Joel McKerrow & the Mysterious Few 'Welcome Home'

Joel McKerrow & The Mysterious Few - Welcome Home
Joel McKerrow & The Mysterious Few - Welcome Home

The first time I saw Joel McKerrow perform live he was onstage alone belting out the poem Ugly Words, which features as the coda of this new long-play album, Welcome Home, with an urgency that surged and waned multiple times, from a tongue-in-cheek slyly self-knowing beginning to climactic shouting torrents of words that made it seem he might leap from the stage headlong into the audience, gather them all up and lead them on a poetic revolution through the streets. In a way, that’s exactly what he’s been doing, touring Australia, New Zealand, the States, Canada, UK and Europe, with a very eloquent pen and tongue. He’s an educator firmly coming from the place of the importance of story (if you have a moment, watch his TEDx talk about the power of story here, where he also gives a compelling performance of Ugly Words).

Joel’s voice is fascinating to listen to across an entire album, and the beauty of this collaboration is the band’s ability to draw different moods and melodies out of this voice. The urgency is ever present. Even in quiet moments there is a shivering tension as though he is so in need of getting this story through, so passionate about this message he has to impart, he can hardly hold it down to speech. It’s in the poetry too, a sense of life so full of meaning that it’s unbearable, lines like “every fibre of our being wants all to be well” ...

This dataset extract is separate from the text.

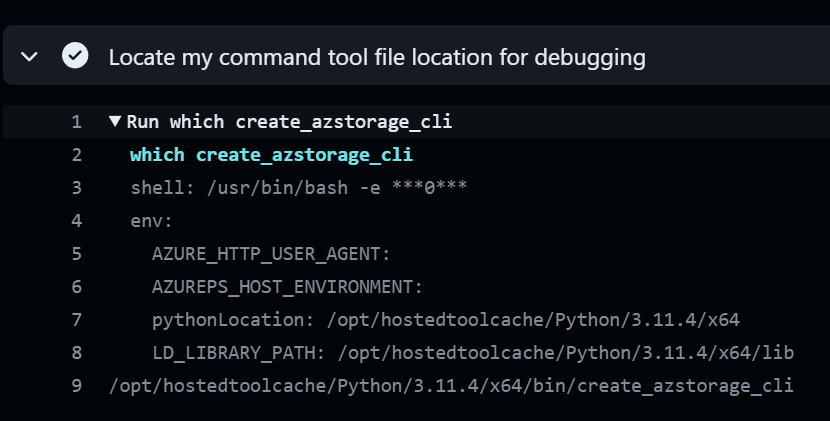The height and width of the screenshot is (421, 830).
Task: Click the success checkmark status icon
Action: pyautogui.click(x=74, y=56)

The Mysterious Few, being Josh Furhrmeister, Richelle Boer, Jhana Allan and Leah Scholes, are a wonderful counterpoint to this urgency, with their smooth and swinging American folk style. Dawn Comes Slow showcases this band’s folk pop chops and also the very nice production by Joshua Fuhrmeister. On tracks like Awaken and Waiting for the Storm to Break they weave a rich atmosphere around Joel’s voice and soften his style with their delicacy. Richelle Boer’s voice in particular provides a lovely contrast to the upfront nature of his storytelling. To me these are the tracks where the collaboration works best. The overwhelming nervous energy of Joel’s delivery can, sometimes, switch me off his message. In Awaken he varies his delivery, swinging with the music and alternately growling and singing his words. Working in with the band, his voice seems looser and deeper. And then Raindrops is just a divine little love poem from a father, a beautiful matching of story and song.

We Tell Stories (featured in this month’s ‘La Danza Poetica‘ podcast, coming tomorrow) is the pick for me in the way that Joel’s building urgency is paced by the rhythm, guitar and violin, building to a very solid climax in which Joel lets loose on an almost Shakespearian soliloquy about the necessity of creativity. In some ways I feel that there is more freedom to come for this voice – there are times even at the apex of these tracks that I feel him holding back – what the explosion might be, I’m not sure – is it song? Or a howl from the belly? Maybe both! Perhaps revolution!